The task: The output must start at the line containing "Task: Click the Resultados por partido header" in the records below and stop at the last line, matching each line exactly and leaving out every picture.

== Records for this task ==

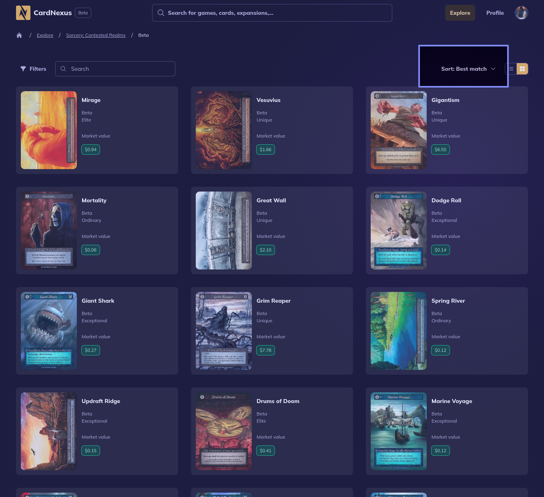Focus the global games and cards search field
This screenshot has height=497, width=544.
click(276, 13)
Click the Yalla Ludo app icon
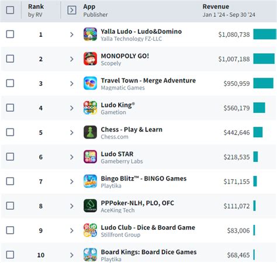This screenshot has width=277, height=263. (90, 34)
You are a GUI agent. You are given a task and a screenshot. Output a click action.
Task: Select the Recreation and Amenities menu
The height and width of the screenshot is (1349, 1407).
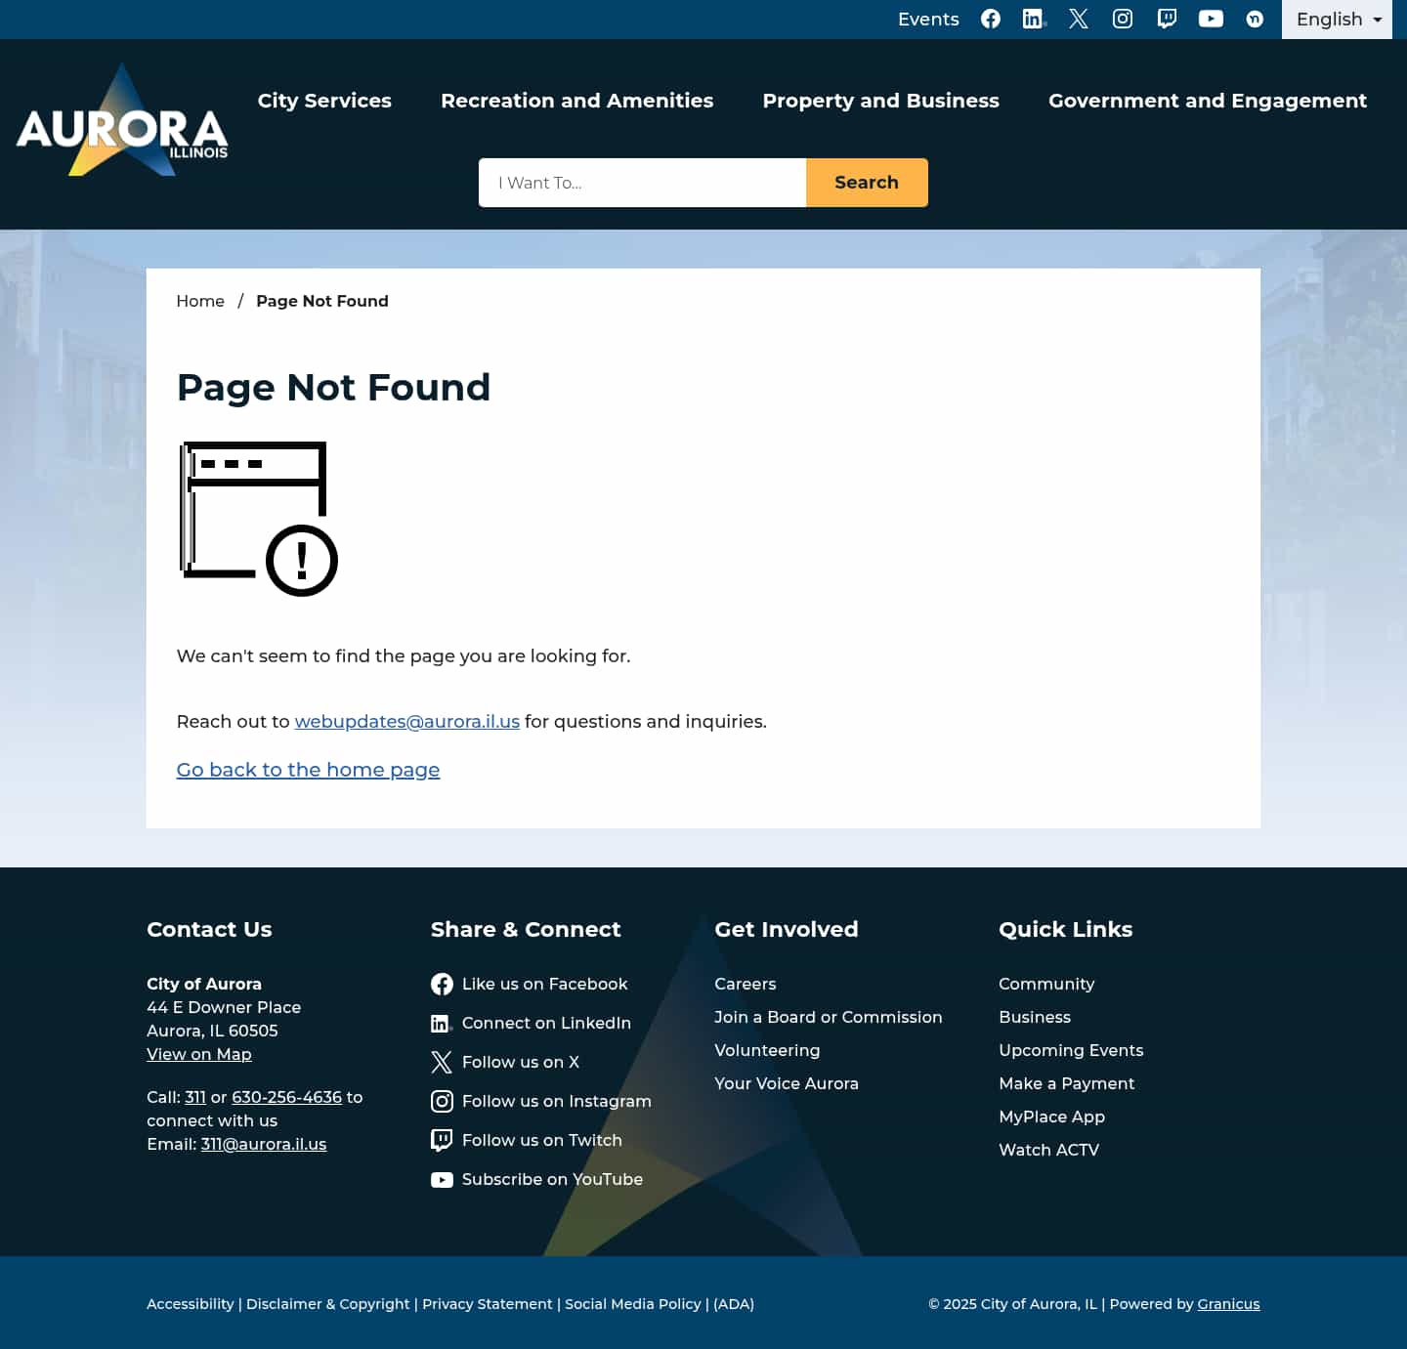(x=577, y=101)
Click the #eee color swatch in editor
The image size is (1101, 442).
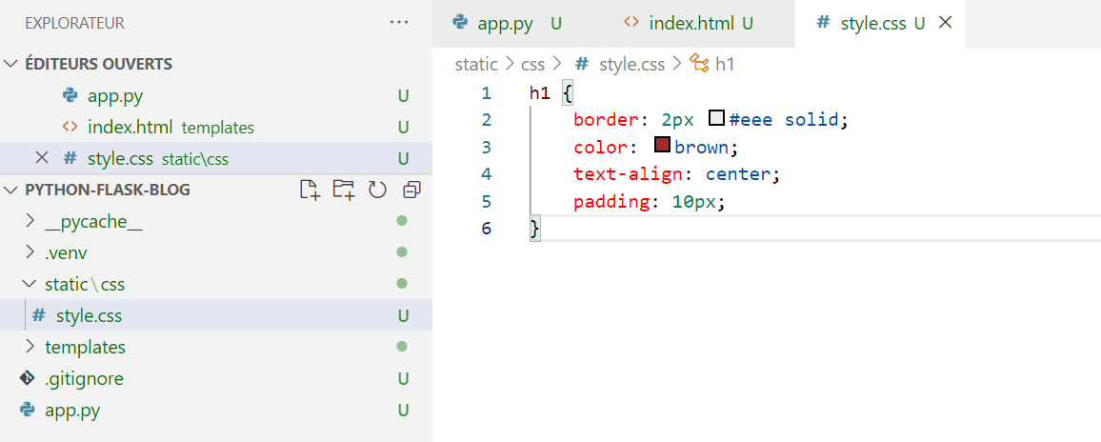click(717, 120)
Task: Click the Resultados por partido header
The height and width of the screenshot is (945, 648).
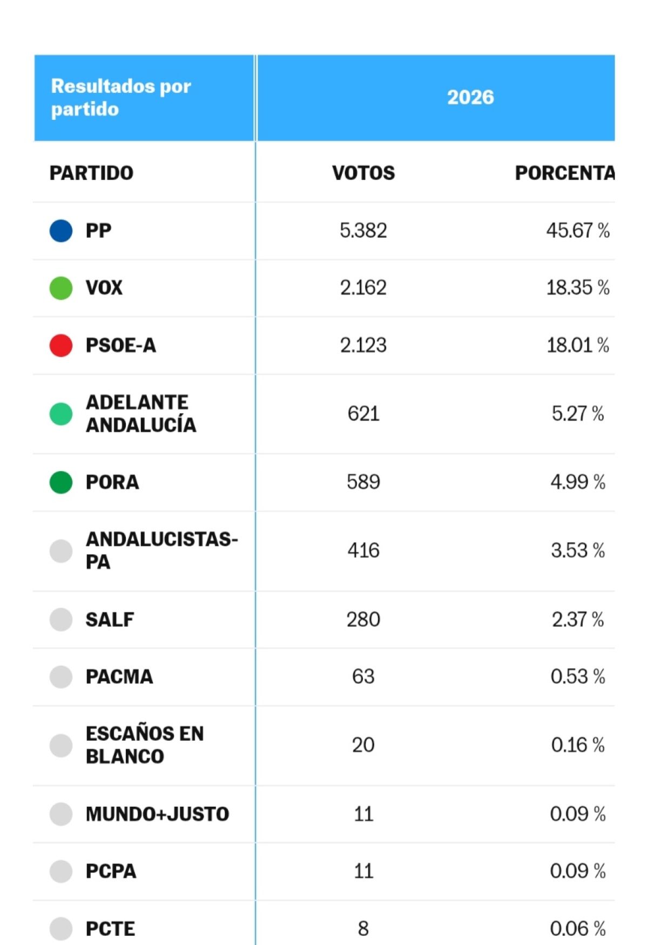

===

Exercise output:
Task: Click the Resultados por partido header
The height and width of the screenshot is (945, 648).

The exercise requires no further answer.